- Born: 15 November 1947 (age 78)
- Education: Brigham Young University (B.A.) Duke Law School (JD)
- Occupation: Law professor
- Employer: Brigham Young University

Academic work
- Institutions: J. Reuben Clark Law School

= Lynn Wardle =

American lawyer

Lynn D. Wardle is an American Emeritus Professor of Law at the J. Reuben Clark Law School of Brigham Young University. He specializes in family law, constitutional law, and bioethics.

Wardle received his bachelor's degree from BYU in 1971 and graduated cum laude from Duke University Law School in 1974.

==Legal career==
Wardle was a clerk for Judge John Sirica.

Lynn Wardle submitted an amicus brief to the US Supreme Court on behalf of the state of Utah during the H. L. v. Matheson trial, in support of Utah's parental notification statute requiring doctors to notify the parents of teens undergoing abortions at least 24 hours before the procedure. A discussion of his brief in the June 1983 edition of the West Virginia Law Review mentions him as a professor.

Wardle recognized during the Baehr v. Miike lawsuit that a ruling in favor of the plaintiffs could result in same-sex marriages being legalized in Hawaii, which would force Utah to recognize Hawaiian same-sex marriages (under then-current Utah state law). In January 1995 Wardle wrote memos to Utah State Senator LeRay McAllister and Utah House of Representatives member Norman L. Nielsen, urging them to propose legislation which would explicitly codify an exception for same-sex marriage into Utah's marriage recognition statue. Nielson subsequently drafted and sponsored House Bill 366 to do exactly that, which Utah legislators voted for "overwhelmingly". Wardle's proposed legislation was signed into law in Utah by Governor Mike Leavitt in March 1995, becoming the first of the state-level "DOMA Laws" to go into effect in the United States.

Wardle has testified before congressional committees in favor of the Defense of Marriage Act (DOMA) in 1996 and the Federal Marriage Amendment in April 2005. Wardle was "the only law professor to testify in favor of DOMA in either the House or the Senate". In addition to opposing same-sex marriage, Wardle also opposes allowing same-sex couples to adopt children.

As a representative of the Church of Jesus Christ of Latter-day Saints (LDS Church), Wardle has spoken regularly to the World Congress of Families, an organization that opposes legal protections on the basis of sexual orientation, opposes same sex marriage, and supports policies against homosexuality in Russia.

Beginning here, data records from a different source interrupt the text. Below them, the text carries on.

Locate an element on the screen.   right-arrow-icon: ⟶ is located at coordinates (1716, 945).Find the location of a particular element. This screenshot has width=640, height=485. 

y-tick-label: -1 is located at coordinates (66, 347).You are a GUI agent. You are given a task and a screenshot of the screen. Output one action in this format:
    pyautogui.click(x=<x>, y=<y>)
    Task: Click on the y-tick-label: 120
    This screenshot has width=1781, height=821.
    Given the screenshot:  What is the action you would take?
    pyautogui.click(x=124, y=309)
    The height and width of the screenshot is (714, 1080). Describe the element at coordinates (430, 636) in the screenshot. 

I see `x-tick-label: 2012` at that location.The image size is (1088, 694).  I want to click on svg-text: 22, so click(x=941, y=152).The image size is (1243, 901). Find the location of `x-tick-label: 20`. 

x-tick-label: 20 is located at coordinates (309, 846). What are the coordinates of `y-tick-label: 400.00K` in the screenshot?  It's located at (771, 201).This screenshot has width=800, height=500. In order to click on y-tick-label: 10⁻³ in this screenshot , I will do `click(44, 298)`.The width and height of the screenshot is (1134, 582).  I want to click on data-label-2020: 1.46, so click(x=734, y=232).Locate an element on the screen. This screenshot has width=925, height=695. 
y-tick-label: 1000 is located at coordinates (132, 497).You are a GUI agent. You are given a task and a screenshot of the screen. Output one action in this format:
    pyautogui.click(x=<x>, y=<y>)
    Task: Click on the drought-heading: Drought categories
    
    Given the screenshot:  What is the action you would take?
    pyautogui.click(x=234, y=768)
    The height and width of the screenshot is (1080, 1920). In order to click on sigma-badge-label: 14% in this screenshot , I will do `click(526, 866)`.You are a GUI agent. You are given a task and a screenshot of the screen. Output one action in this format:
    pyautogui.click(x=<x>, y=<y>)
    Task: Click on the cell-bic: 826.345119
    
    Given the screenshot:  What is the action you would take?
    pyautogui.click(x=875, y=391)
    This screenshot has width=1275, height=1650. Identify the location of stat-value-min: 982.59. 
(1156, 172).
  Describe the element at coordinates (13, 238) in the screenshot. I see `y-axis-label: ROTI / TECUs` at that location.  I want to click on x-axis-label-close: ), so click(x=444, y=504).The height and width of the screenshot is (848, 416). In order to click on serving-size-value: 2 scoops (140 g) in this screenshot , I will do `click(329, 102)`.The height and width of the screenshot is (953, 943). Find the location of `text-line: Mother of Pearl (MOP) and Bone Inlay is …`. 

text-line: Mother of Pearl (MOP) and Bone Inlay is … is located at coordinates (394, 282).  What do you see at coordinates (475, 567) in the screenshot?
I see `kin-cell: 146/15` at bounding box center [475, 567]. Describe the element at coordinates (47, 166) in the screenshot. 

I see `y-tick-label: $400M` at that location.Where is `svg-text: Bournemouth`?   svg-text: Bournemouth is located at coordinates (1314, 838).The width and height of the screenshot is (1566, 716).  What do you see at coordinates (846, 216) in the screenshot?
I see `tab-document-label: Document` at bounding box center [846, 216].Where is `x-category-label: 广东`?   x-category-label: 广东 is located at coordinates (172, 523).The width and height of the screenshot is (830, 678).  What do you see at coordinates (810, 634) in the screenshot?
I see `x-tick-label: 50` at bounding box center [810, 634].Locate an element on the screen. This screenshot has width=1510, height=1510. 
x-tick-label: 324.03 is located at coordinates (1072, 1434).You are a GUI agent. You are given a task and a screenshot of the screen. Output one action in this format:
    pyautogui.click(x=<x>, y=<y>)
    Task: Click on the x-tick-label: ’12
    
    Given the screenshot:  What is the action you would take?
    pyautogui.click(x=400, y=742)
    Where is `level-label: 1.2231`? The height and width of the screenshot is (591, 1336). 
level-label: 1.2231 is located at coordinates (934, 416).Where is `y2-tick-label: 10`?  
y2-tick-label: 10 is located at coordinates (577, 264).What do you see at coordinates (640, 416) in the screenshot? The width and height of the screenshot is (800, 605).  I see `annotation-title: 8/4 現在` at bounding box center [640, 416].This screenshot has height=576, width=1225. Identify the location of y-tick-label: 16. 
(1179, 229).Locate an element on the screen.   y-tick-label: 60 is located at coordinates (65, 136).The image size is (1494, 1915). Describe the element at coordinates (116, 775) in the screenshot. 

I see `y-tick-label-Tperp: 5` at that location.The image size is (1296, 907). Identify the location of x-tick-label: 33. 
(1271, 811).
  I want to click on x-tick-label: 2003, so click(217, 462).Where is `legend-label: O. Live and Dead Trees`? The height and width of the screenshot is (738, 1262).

He spoke at the 1997 WCF gathering in Prague at the 2007 WCF gathering in Warsaw, and at the 2017 WCF gathering in Budapest.

Wardle currently holds the Bruce C. Hafen Professorship at the J. Reuben Clark Law School at Brigham Young University.

Wardle was the General Secretary of the International Society for Family Law (ISFL) and later its president. He remains on its Executive Council. He also edits the Society's web site.

==Mormon studies==
In 1994 Wardle published an article in the Journal of Book of Mormon Studies on what the Book of Mormon says about dissent.